WORK TO BE COMPLETED: Find every line in the records below that contains the word "height", and copy each of those lines in full.

___

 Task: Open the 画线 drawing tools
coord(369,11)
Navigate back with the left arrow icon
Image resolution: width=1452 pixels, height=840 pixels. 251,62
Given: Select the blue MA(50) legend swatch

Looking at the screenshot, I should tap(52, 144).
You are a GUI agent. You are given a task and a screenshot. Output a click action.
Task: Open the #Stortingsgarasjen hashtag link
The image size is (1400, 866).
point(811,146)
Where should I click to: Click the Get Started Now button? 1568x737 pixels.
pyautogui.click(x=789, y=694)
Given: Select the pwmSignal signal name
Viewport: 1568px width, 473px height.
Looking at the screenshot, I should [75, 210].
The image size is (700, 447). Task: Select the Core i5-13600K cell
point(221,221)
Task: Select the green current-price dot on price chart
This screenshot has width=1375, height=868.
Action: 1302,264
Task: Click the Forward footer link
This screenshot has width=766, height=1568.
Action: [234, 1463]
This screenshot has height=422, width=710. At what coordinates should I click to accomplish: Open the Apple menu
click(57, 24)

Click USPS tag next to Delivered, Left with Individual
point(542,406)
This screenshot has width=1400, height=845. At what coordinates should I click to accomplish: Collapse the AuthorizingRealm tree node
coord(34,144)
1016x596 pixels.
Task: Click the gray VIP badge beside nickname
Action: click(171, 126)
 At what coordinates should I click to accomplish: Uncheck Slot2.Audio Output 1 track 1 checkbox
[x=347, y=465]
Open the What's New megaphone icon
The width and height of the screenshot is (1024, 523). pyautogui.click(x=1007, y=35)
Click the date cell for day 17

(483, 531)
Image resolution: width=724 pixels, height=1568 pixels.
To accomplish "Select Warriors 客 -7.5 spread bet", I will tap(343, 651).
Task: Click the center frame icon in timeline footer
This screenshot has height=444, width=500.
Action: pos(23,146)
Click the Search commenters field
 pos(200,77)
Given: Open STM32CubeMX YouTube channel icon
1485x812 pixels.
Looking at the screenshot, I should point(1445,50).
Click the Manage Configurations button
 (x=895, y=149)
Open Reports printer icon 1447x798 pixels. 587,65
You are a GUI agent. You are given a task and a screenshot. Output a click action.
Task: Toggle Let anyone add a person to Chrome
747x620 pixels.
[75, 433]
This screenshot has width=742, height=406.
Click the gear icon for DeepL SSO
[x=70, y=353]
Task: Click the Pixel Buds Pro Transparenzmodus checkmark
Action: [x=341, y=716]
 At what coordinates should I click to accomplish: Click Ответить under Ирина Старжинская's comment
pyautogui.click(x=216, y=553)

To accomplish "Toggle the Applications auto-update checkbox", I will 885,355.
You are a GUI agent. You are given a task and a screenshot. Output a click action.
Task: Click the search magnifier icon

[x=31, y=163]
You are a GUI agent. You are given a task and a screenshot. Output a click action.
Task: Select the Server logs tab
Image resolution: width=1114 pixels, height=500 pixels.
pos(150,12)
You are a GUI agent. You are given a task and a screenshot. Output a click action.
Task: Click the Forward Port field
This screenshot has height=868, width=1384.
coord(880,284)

___

SOLVED EXERCISE:
Image resolution: width=1452 pixels, height=840 pixels. 251,62
Viewport: 1568px width, 473px height.
This screenshot has width=1375, height=868.
This screenshot has width=766, height=1568.
This screenshot has height=422, width=710. At what coordinates should I click to accomplish: Open the Apple menu
This screenshot has width=1400, height=845. At what coordinates should I click to accomplish: Collapse the AuthorizingRealm tree node
The width and height of the screenshot is (1024, 523). pyautogui.click(x=1007, y=35)
Image resolution: width=724 pixels, height=1568 pixels.
This screenshot has height=444, width=500.
This screenshot has width=742, height=406.
Image resolution: width=1114 pixels, height=500 pixels.
This screenshot has height=868, width=1384.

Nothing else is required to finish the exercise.